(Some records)

..............................

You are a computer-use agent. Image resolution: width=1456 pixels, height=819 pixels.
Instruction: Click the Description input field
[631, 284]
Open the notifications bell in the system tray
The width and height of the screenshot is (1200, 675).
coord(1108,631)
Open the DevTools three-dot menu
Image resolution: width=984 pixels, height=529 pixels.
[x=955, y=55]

..............................

EXERCISE REQUIREMENTS
Rename "Description input field" to "Notes input field" throughout the items above, keeping everything else the same.

OUTPUT BELOW
You are a computer-use agent. Image resolution: width=1456 pixels, height=819 pixels.
Instruction: Click the Notes input field
[631, 284]
Open the notifications bell in the system tray
The width and height of the screenshot is (1200, 675).
coord(1108,631)
Open the DevTools three-dot menu
Image resolution: width=984 pixels, height=529 pixels.
[x=955, y=55]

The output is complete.